Le réarmement allemand, un défi stratégique pour la Suisse
L'Allemagne s'engage dans un réarmement sans précédent depuis 1945, avec des dépenses de défense qui passeront de 62,4 à 82,7 milliards d'euros en 2026. Pour la Suisse, cette montée en puissance de son voisin soulève des questions stratégiques fondamentales, bien au-delà des querelles actuelles sur la neutralité.

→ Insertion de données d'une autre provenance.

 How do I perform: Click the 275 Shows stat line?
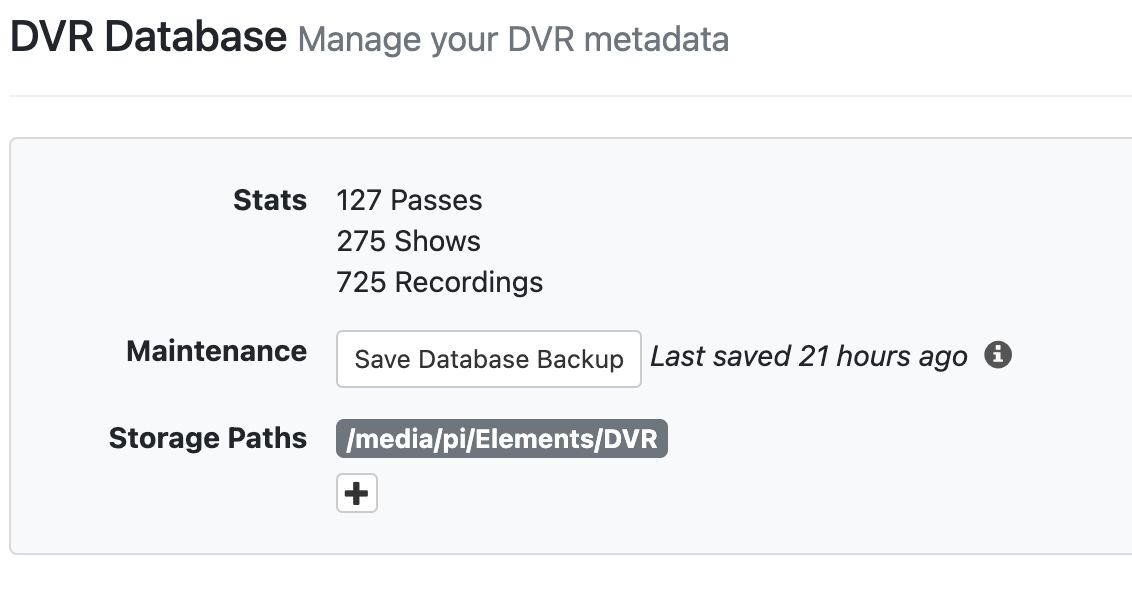pos(408,241)
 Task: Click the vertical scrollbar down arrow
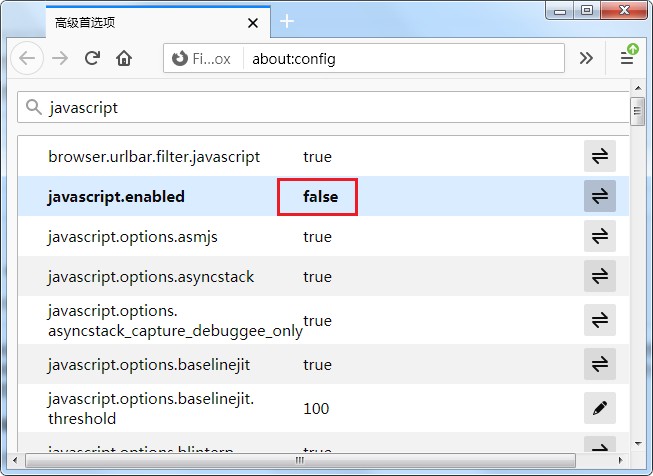[x=637, y=443]
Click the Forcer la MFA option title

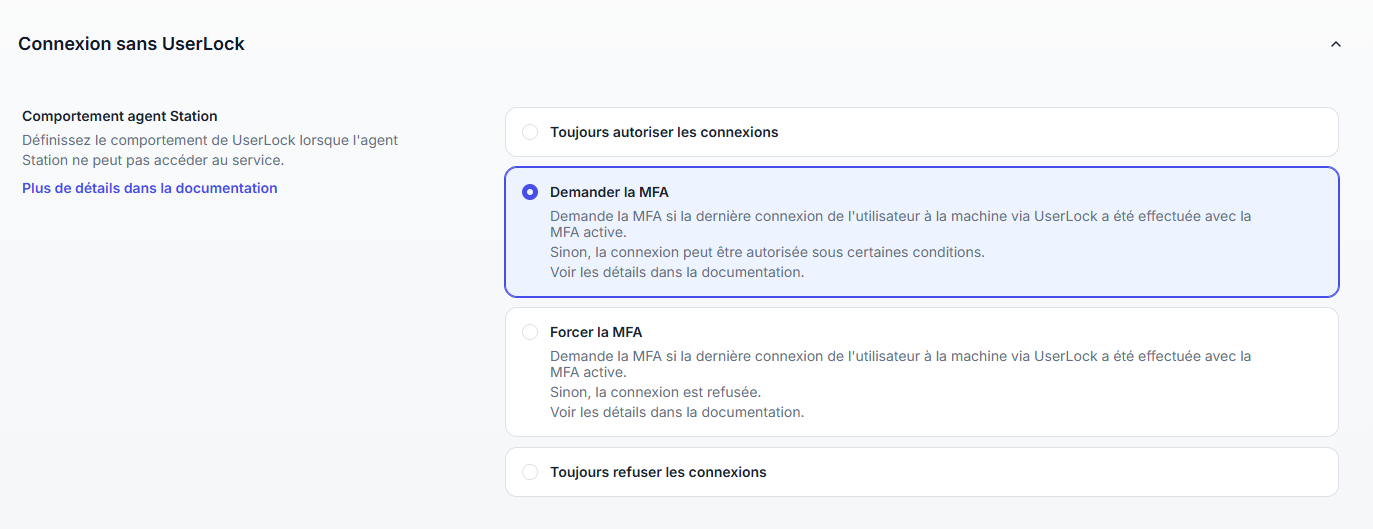tap(596, 332)
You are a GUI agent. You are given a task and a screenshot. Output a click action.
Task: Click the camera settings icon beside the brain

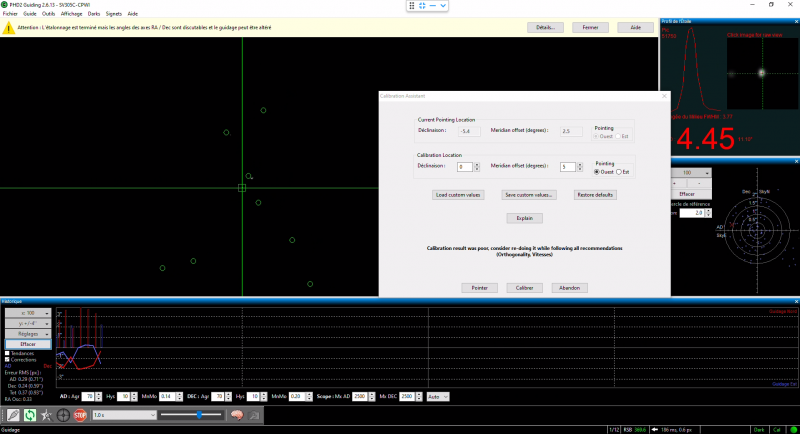(254, 415)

Un tournant historique dans la politique de défense allemande
Pour la première fois depuis la fin de la Seconde Guerre mondiale, Berlin affirme clairement son ambition de devenir la première puissance militaire européenne. Le chancelier Friedrich Merz l'annonce sans détour : d'ici 2029, les dépenses de défense atteindront 3,5% du PIB allemand. À cela s'ajoutent 25,5 milliards d'euros issus du fonds spécial pour la Bundeswehr.
Cette évolution marque une rupture avec l'ordre établi après 1945, où les États-Unis garantissaient la sécurité du continent. Lord Hastings Ismay, premier secrétaire général de l'Otan, résumait alors la doctrine atlantique : « Garder les Américains dedans, les Russes dehors et les Allemands à terre ».
Des craintes historiques qui resurgissent en Europe
Si le réarmement allemand est salué dans de nombreux pays comme une prise de responsabilité bienvenue face à la Russie, il ravive aussi des inquiétudes anciennes. La France et la Pologne, qui ont subi par le passé les agressions allemandes, observent cette évolution avec une attention particulière. La revue italienne Limes a consacré un numéro entier à cette question, s'interrogeant notamment sur la fiabilité d'une Allemagne puissante si elle était un jour dirigée par l'AfD.
La Suisse face à des questions stratégiques concrètes
Le débat suisse se limite actuellement à des querelles sur la notion de neutralité. Or, pour un petit pays comme le nôtre, les enjeux sont bien plus concrets. Quel degré de dépendance envers l'Allemagne est acceptable ? Quels systèmes d'armement doivent pouvoir être entretenus directement en Suisse ? Que se passera-t-il si Berlin a besoin de ses capacités de production en cas de crise ?
Le Conseil fédéral a déjà pris certaines décisions : il privilégie désormais les achats d'équipements en Europe plutôt qu'aux États-Unis et participe à l'European Sky Shield Initiative, le projet de défense aérienne lancé par l'Allemagne. Mais ces choix ne règlent pas la question fondamentale de la dépendance stratégique qui en découle.
Un débat nécessaire et urgent
Avec environ 7 milliards de francs consacrés à son armée en 2026, la Suisse dépense nettement moins que son voisin, même rapporté au nombre d'habitants. Cette différence de moyens pose la question de notre capacité à préserver notre indépendance dans un dispositif européen dominé par Berlin.
Il est temps d'ouvrir un débat public sérieux sur ces questions. La Suisse doit définir clairement son rôle dans le nouvel équilibre européen, entre interopérabilité nécessaire et préservation de sa souveraineté. Le moment est venu de regarder la réalité en face : le réarmement allemand n'est pas une abstraction géopolitique, c'est une réalité qui touche directement aux intérêts stratégiques de notre pays.